29ㅡCall

10.7K 2.3K 339
                                    

Kugosok perlahan rambut basahku dengan handuk kecil milik Yoongi.

Ia meminjamkannya padaku beberapa jam yang lalu usai menyudahi obrolan kami secara sepihak. Ya, secara sepihak.

Tentu saja aku masih penasaran dengan laki-laki yang ia maksud, apakah sepupunya? Teman dekatnya? Orang spesial baginya? Atau jangan-jangan ia menyimpang? Oh, pikiranku mulai bertebaran ke mana-mana.

Aku kemudian memilih untuk duduk di tepi ranjang, masih dengan handuk yang tersampir di bahuku dan kedua tanganku yang setia menggosok rambutku.

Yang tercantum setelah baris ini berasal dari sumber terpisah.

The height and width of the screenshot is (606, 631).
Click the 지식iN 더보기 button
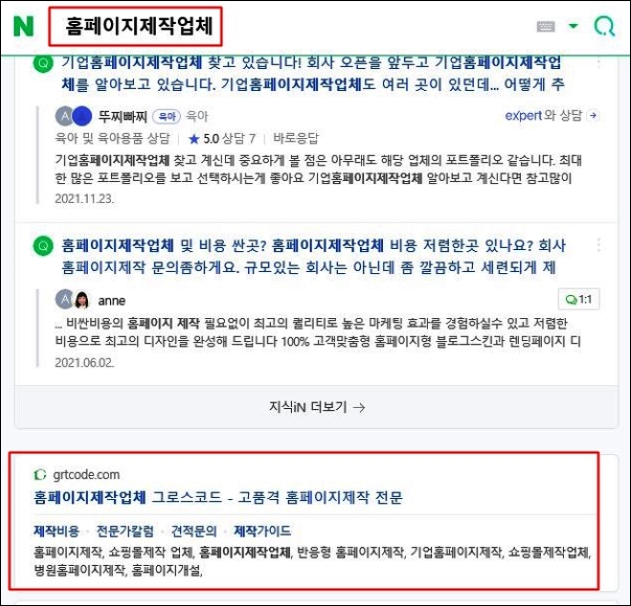tap(316, 407)
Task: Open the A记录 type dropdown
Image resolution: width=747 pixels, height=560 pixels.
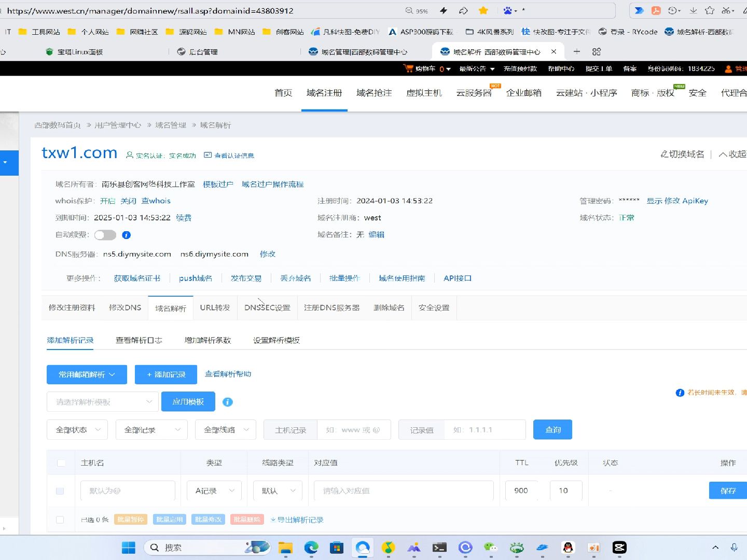Action: pyautogui.click(x=213, y=491)
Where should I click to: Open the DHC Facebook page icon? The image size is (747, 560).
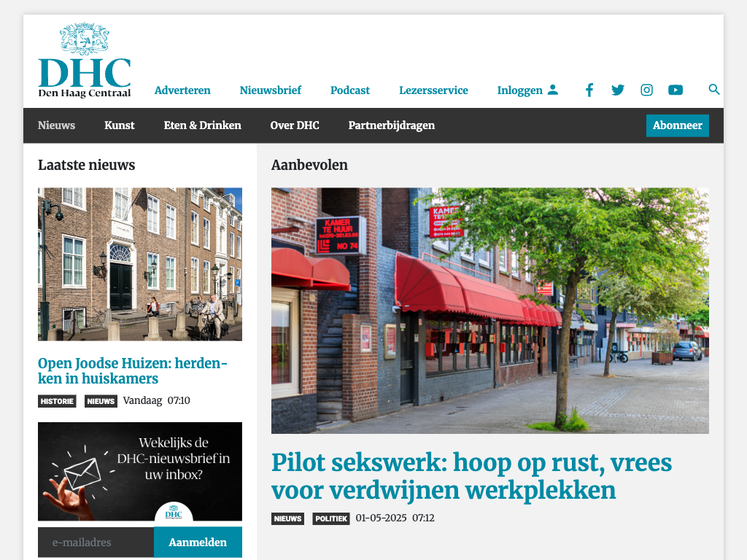(x=589, y=90)
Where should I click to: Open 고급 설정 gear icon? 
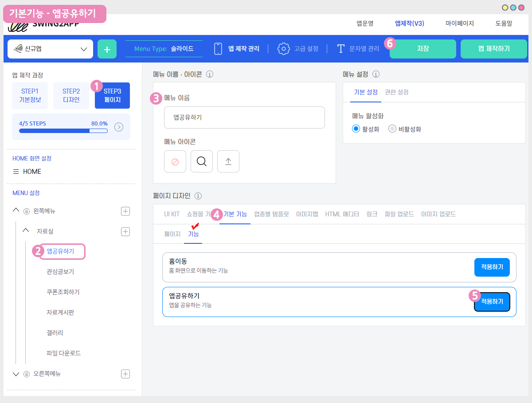[284, 49]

Akhirnya setelah teringat sesuatu, aku meraih tasku dan mencari keberadaan handphoneku, mengeceknya dengan berharap ada pesan dari Taehyung tapi ternyata ia tidak mengirimiku pesan sama sekali.

Jangan tanya mengapa aku berharap ia mengirimiku pesan, aku hanya penasaran apa yang sebenarnya ia pikirkan selama ini. Apakah ia hanya mempermainkanku atau ia benar-benar mencintaiku.

Kutarik napasku lalu membuangnya perlahan, aku tidak benar-benar mengerti soal cinta dan tetek-bengeknya segala macam. Apa yang harus diharapkan dariku?

Akhir-akhir ini aku malah benar-benar memikirkan nasibku, kehidupan normalku yang harus berubah karena lelaki maniak seperti Taehyung dan lelaki aneh seperti Jimin.

Mereka benar-benar seperti duo penghancur hidup seseorang, mereka menghancurkan hidupku.

Tidak. Tidak. Bukankah mereka setidaknya memberikan warna pada hidupku? Mereka berhasil membuat kehidupanku setidaknya terasa lebih hidup karena beban yang mereka berikan.

Sesaat setelah aku menggelengkan kepalaku kuat atas apa yang aku pikirkan barusan, Yoongi tiba-tiba mengetuk pintu kamarku. Dengan buru-buru aku meraih kacamata di atas nakas dan memakainya, tepat setelah itu Yoongi benar-benar membuka pintu dan masuk ke dalam.

"Aku sengaja mengetuk terlebih dahulu agar kau tahu bahwa aku akan masuk, apa aku menganggumu?" Ia menaikkan kedua alisnya menunggu jawabanku sembari menjilat bibir bawahnya sendiri.

Aku menelan salivaku, entah mengapa Yoongi rasanya jauh lebih tampan ketika ia mencoba untuk membasahi bibirnya sendiri.

"Hyesun?"

Aku spontan menggeleng, tersenyum sembari mengalihkan atensiku ke handphoneku yang tiba-tiba berdering.

Sebuah panggilan dari nomor tidak dikenal, kuharap ini bukan Ibu. Karena aku tidak menyimpan nomornya. Jadi kupikir ia mungkin secara cuma-cuma menelponku untuk memarahiku mengapa aku tidak berada di rumah saat ini. Aku dan Yoongi saling melempar pandang sebelum akhirnya Yoongi menyuruhku untuk mengangkat panggilan dari siapa pun itu.

"Aku tidak menyimpan nomornya, mungkin salah sambung," sahutku enteng sambil meletakkan benda tersebut ke atas nakas.

Yoongi mengangguk-angguk mengerti, namun sedetik kemudian raut wajahnya berubah tatkala ia memperhatikan nomor yang muncul di layar handphoneku dengan seksama.

"Ternyata benar." Ia berdesis sebelum akhirnya secara tiba-tiba meraih handphoneku dan menggeser layarnya.

"Apa? Tidakㅡtunggu." Aku meraih handphoneku namun Yoongi menangkap tanganku dengan cepat. Ia meletakkan handphoneku di telinga kanannya sedangkan tangannya masih memegang tanganku, perlahan ia bergerak menuju telapak tanganku.

Menautkan jari-jemari miliknya pada milikku dan kemudian meremasnya pelan. Hal ini sukses membuat aku terdiam dengan wajah yang bersemu merah.

Kalian bisa bayangkan posisiku yang duduk di tepi ranjang dan Yoongi yang berdiri di hadapanku dengan tangan kananku yang ia tautkan dengan tangan kirinya.